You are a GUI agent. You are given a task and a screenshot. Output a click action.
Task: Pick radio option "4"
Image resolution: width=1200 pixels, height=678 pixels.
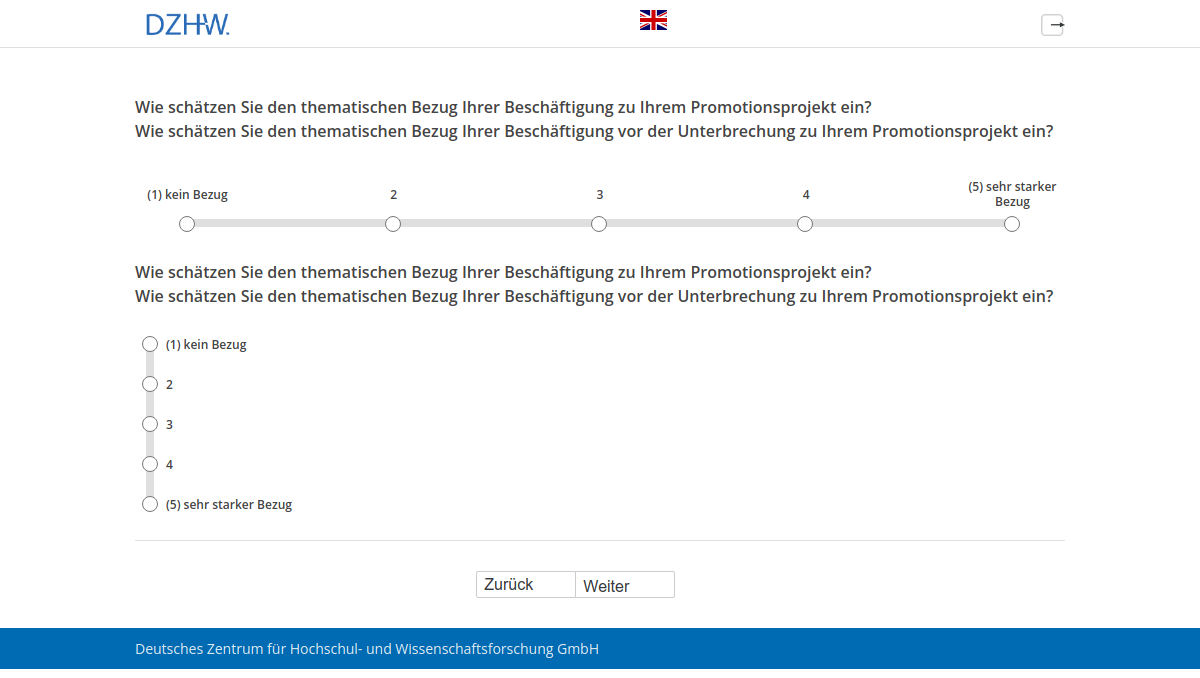click(150, 463)
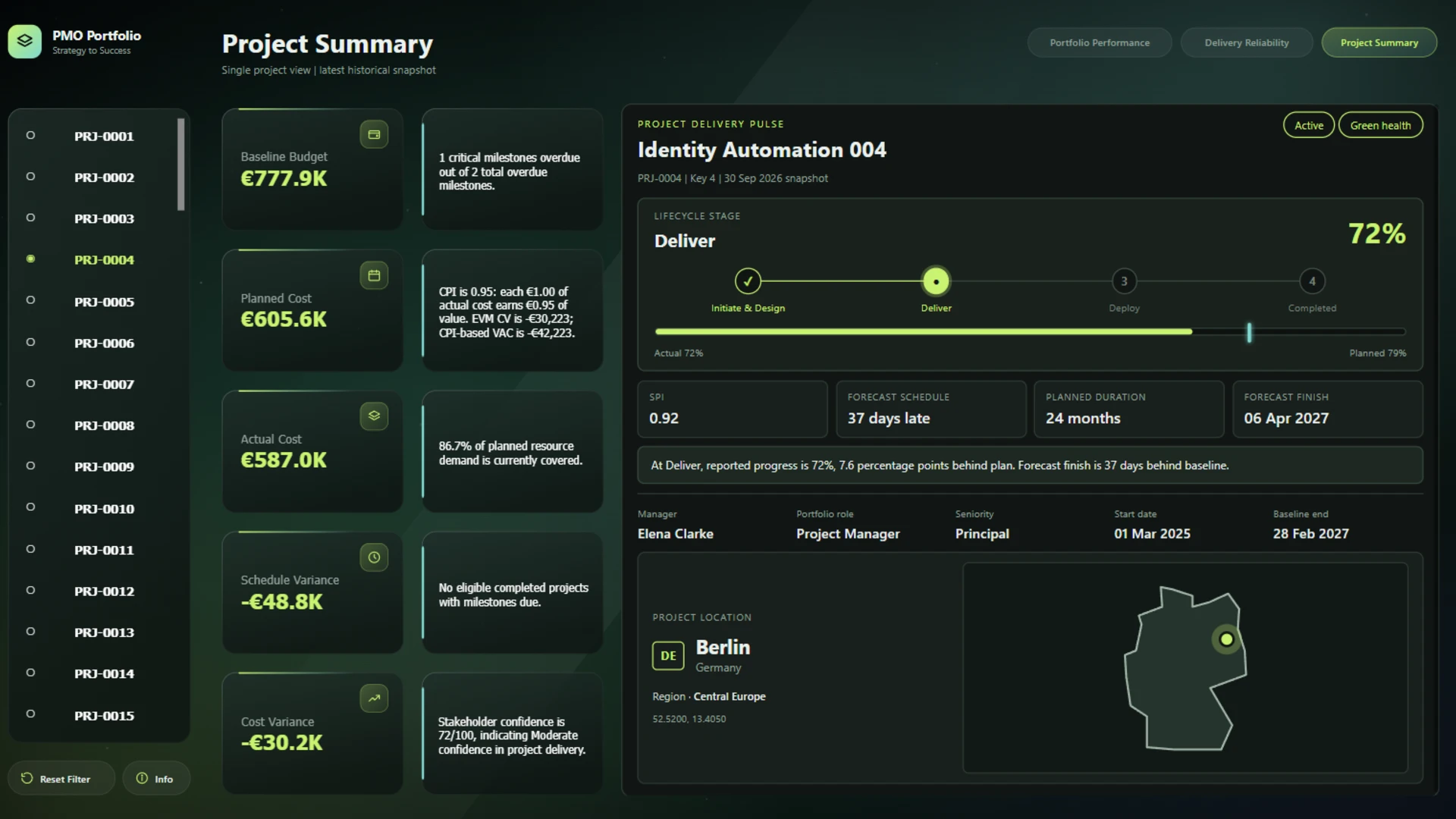The image size is (1456, 819).
Task: Choose PRJ-0012 radio option
Action: pos(30,591)
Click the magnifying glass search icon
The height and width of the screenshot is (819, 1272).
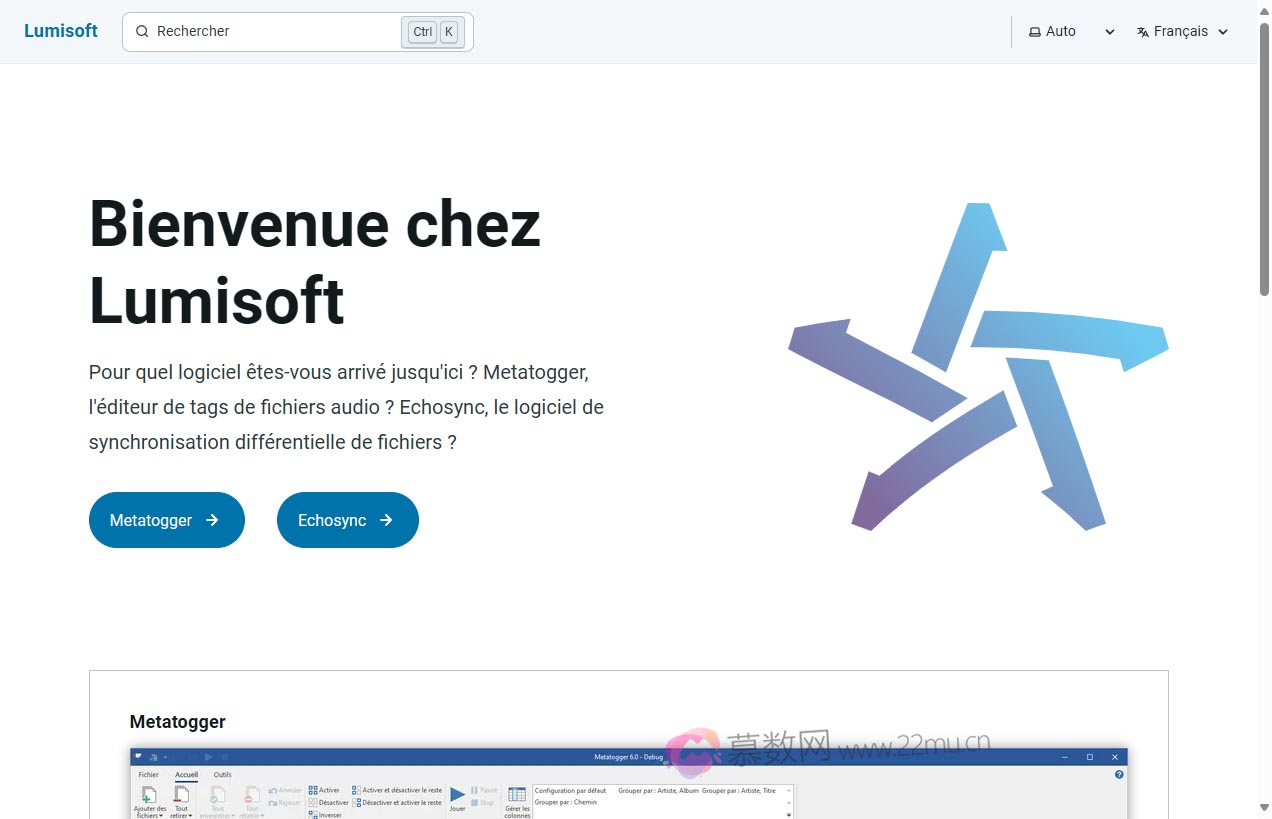(142, 32)
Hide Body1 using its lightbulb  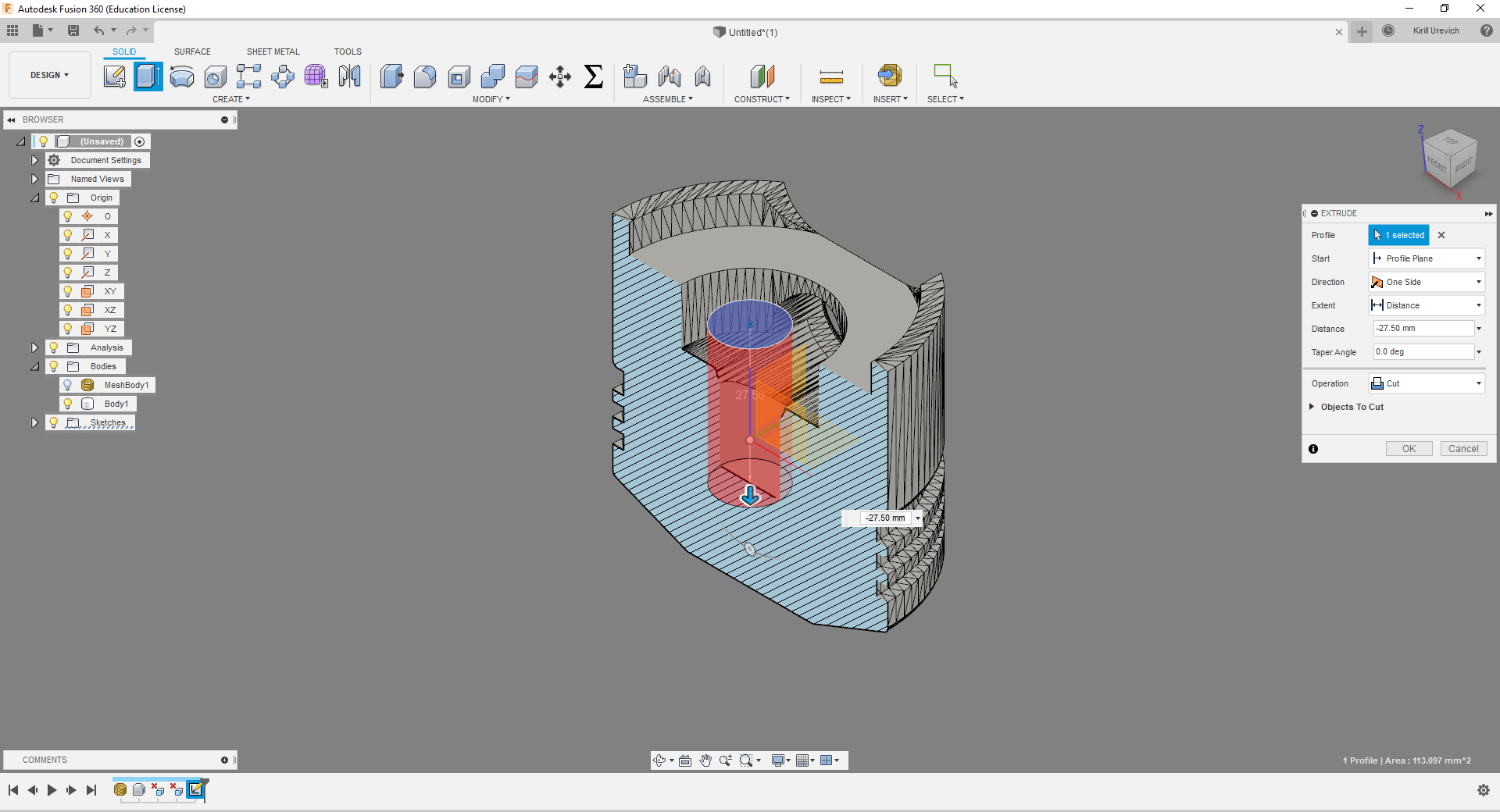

## TO DO
Omit the pictures, then quote the rest of the material above exactly.

## TASK OUTPUT
You are a GUI agent. You are given a task and a screenshot. Output a click action.
Task: Pick radio option "4"
Image resolution: width=1200 pixels, height=678 pixels.
click(150, 463)
The image size is (1456, 819).
Task: Choose PRJ-0012 radio option
Action: pos(30,591)
Click the magnifying glass search icon
The height and width of the screenshot is (819, 1272).
(142, 32)
Hide Body1 using its lightbulb  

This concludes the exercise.